> [EXERCISE DETAILS]:
Please return the lines from the one with "The image size is (960, 513)." through the end of the listing below, word for word, with every picture left out.

> [DATA FOR THIS TASK]:
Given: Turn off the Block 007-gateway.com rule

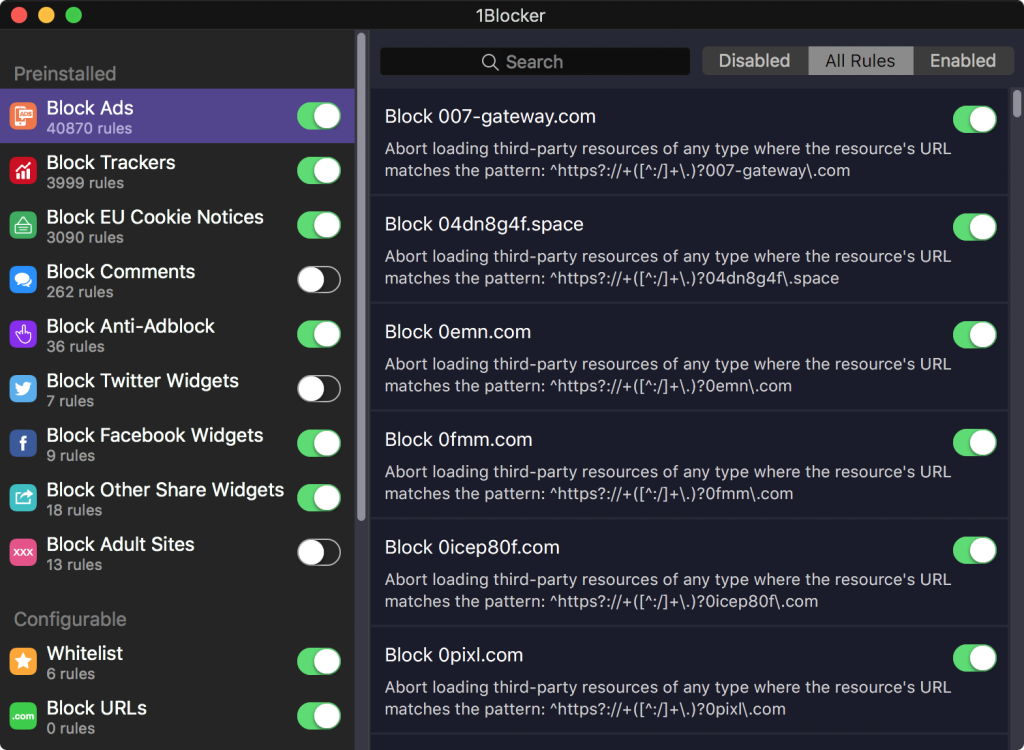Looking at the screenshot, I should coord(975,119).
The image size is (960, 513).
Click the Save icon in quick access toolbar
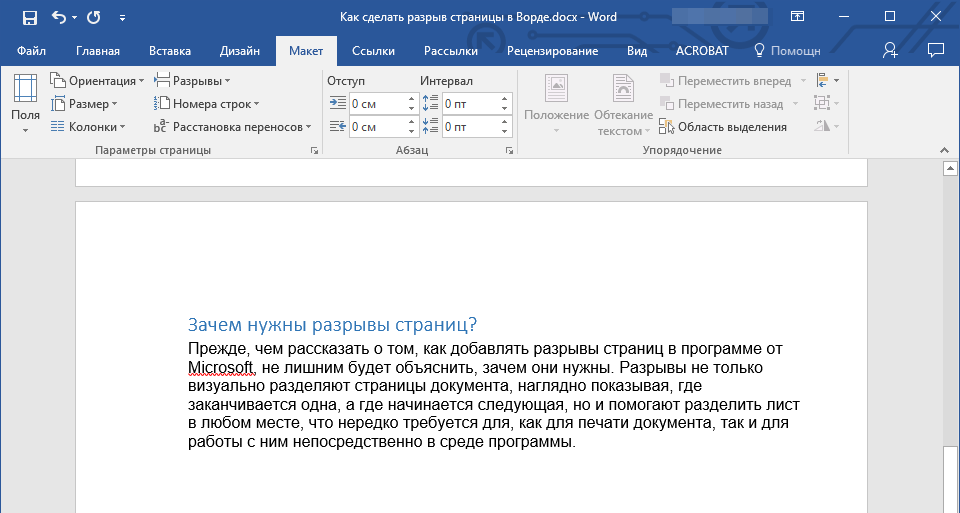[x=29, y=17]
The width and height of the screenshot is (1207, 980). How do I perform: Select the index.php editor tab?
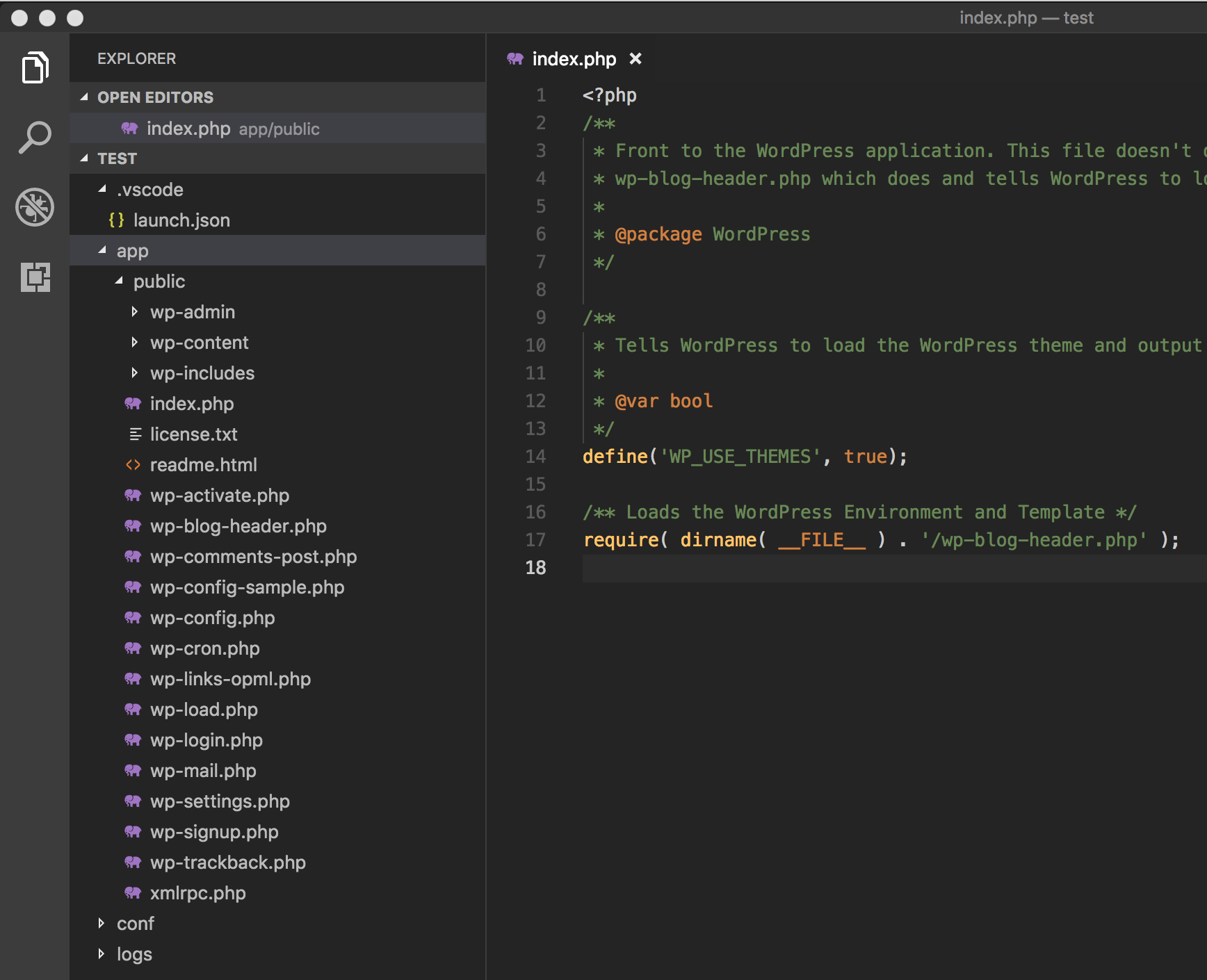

> [RESPONSE TO THE TASK]:
The image size is (960, 513).
Click the Save icon in quick access toolbar
[x=29, y=17]
The width and height of the screenshot is (1207, 980). How do I perform: Select the index.php editor tab?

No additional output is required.